This week there was a major break-through in Britain’s exit from the European Union when Foreign Secretary Boris Johnson promised that “cheapo stag dos” would still exist after Brexit.
Whether countries around Europe will still want to put up with our drunk young men is another matter but now it’s time for the week in news.
1) Steel-ing the FCA’s thunder
It’s been a few weeks since there was any news about the British Steel Pension Scheme, which seemed too good to be true.
Now it’s back in the news after the work and pensions select committee published its report into the scheme.
It found many steelworkers were “shamelessly bamboozled” by financial advisers, with their pensions ending up in “unsuitable funds characterised by high investment risk, high management charges and punitive exit fees”.
Among its recommendations was a ban on contingent charging by financial advisers, which the Financial Conduct Authority has said is higher-risk but has not banned, though several advisers told FTAdviser they would support such a ban.
One thing the FCA did do this week was publish a letter it had send to all firms holding pension transfer permissions setting out what the regulator will be looking for as it widens its probe of pension transfer advice.
2) Not Bitcoining it in anymore
More bad news for bitcoin investors this week after the value of the cryptocurrency fell through the floor.

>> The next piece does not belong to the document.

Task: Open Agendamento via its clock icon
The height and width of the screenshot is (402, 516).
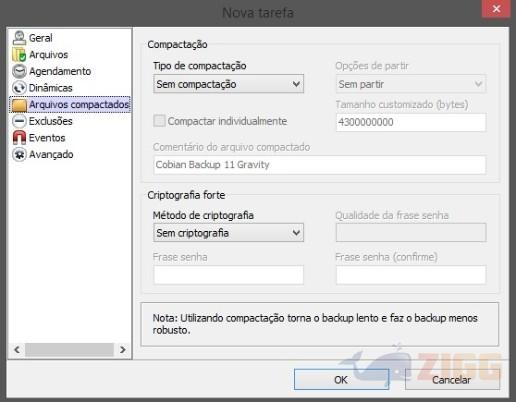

One bitcoin will now set you back less than £7,000 after it fell from a high of around £15,000 several weeks ago.
Those who have lost out have been warned that the tax man will not "come to the rescue" and allow them to offset capital losses, even though it is likely to tax those who gained.
Tax experts have said HM Revenue & Customs has not been able to provide a "definite answer" as to how it will treat people who cashed out in January.
This means HMRC appears to be treating cryptocurrency like an investment for the purposes of taking income tax or capital gains tax, but not treating it like an investment on the way out.
That’s the sound of cake being had and eaten at the same time.
3) Taking the Mifid
Mifid II is two months old but it's still causing headaches for fund houses and wealth managers.
They have been accused of ignoring the spirit, if not the letter of the law, when it comes to disclosing all of the fees charged to clients as required under the new rules.
Alan Miller, founder of wealth manager SCM Private, compiled the anonymised data which, he said, showed only 40 per cent of investment firms disclose all of the charges they are required to disclose on their websites.
The remainder either only make the data available via a third party data provider, or require an email from the client.
4) Big in Japan
Hopefully there weren't too many investors who opted for turning Japanese early this year.